Work to be completed: Your output should be an exact copy of the records, with no pictures in it.

Task data:
=== Section Start ===

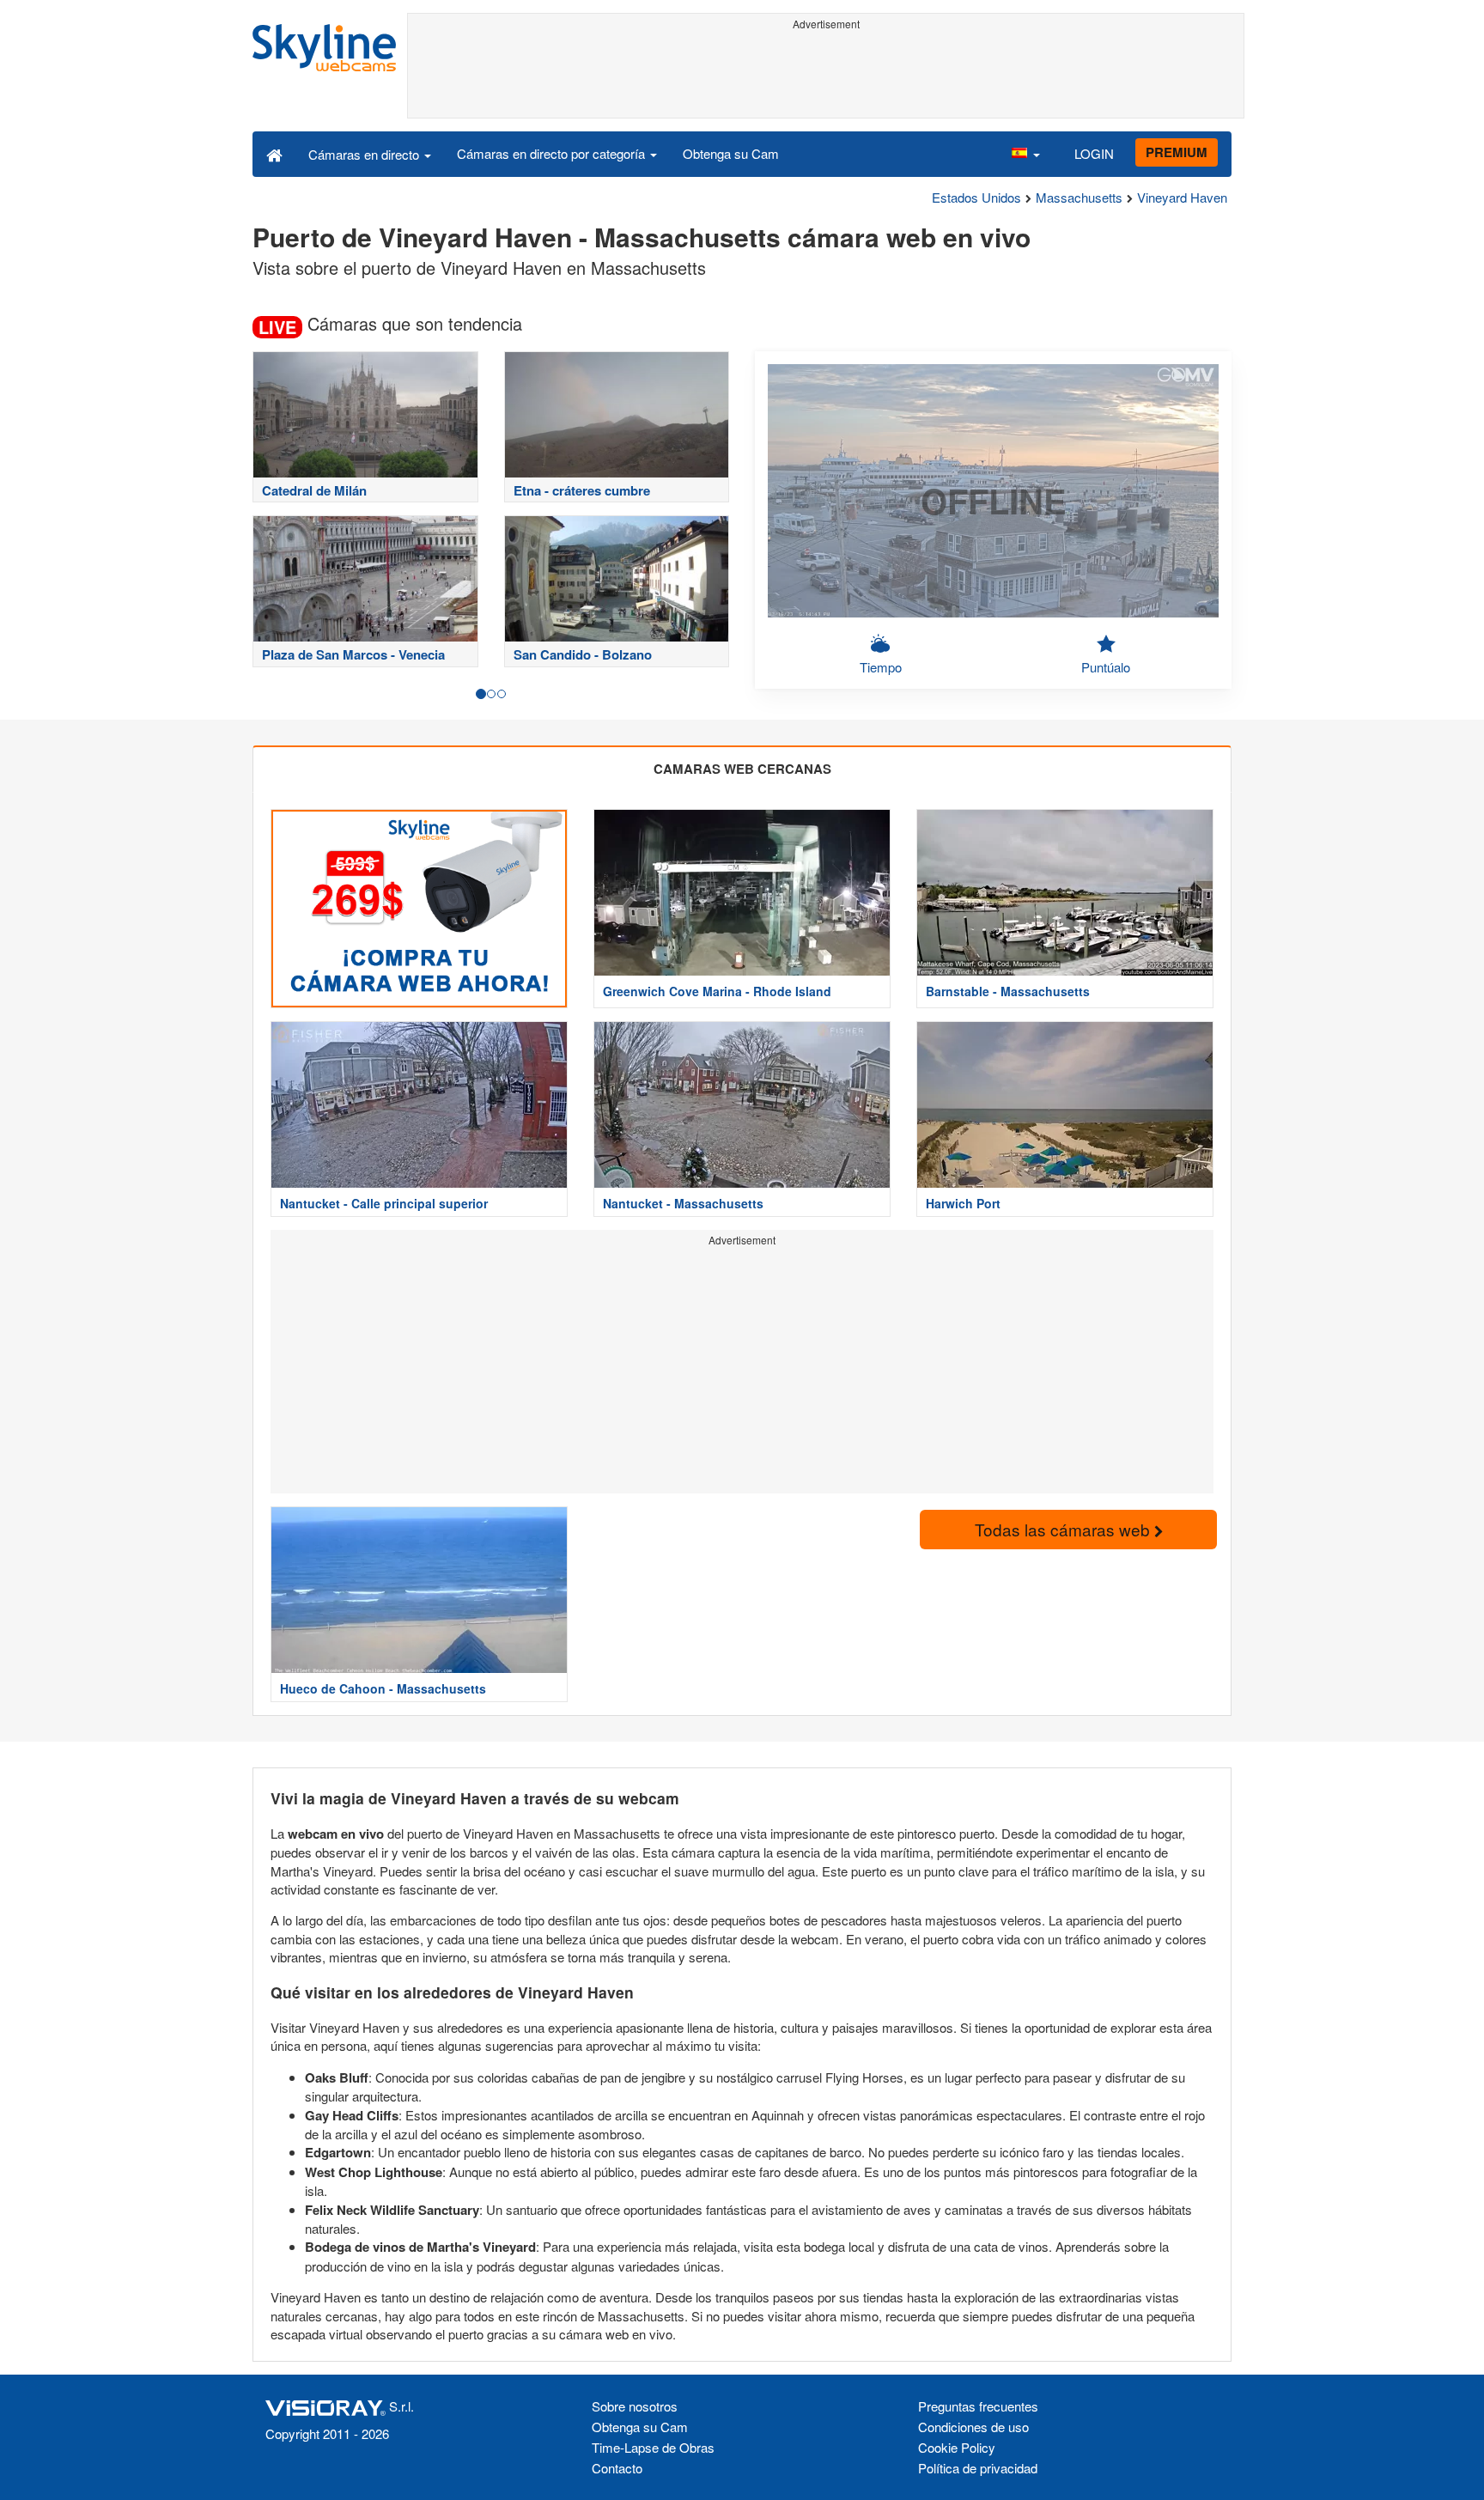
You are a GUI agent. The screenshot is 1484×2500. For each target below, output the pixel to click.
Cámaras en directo (365, 154)
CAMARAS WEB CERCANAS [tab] (742, 768)
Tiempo (881, 667)
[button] (1025, 153)
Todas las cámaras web (1064, 1529)
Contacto (617, 2468)
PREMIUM (1176, 152)
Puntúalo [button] (1105, 667)
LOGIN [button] (1094, 153)
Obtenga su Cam (731, 153)
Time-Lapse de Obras (653, 2447)
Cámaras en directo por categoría (552, 153)
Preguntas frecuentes (978, 2406)
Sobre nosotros (635, 2406)
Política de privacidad (977, 2468)
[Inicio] (274, 153)
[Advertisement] (826, 74)
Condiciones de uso (973, 2427)
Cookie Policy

=== Section End ===

Result of the task:
You are a GUI agent. The screenshot is 1484×2500. For each target below, output the pixel to click.
Cámaras en directo (365, 154)
CAMARAS WEB CERCANAS [tab] (742, 768)
Tiempo (881, 667)
[button] (1025, 153)
Todas las cámaras web (1064, 1529)
Contacto (617, 2468)
PREMIUM (1176, 152)
Puntúalo [button] (1105, 667)
LOGIN [button] (1094, 153)
Obtenga su Cam (731, 153)
Time-Lapse de Obras (653, 2447)
Cámaras en directo por categoría (552, 153)
Preguntas frecuentes (978, 2406)
Sobre nosotros (635, 2406)
Política de privacidad (977, 2468)
[Inicio] (274, 153)
[Advertisement] (826, 74)
Condiciones de uso (973, 2427)
Cookie Policy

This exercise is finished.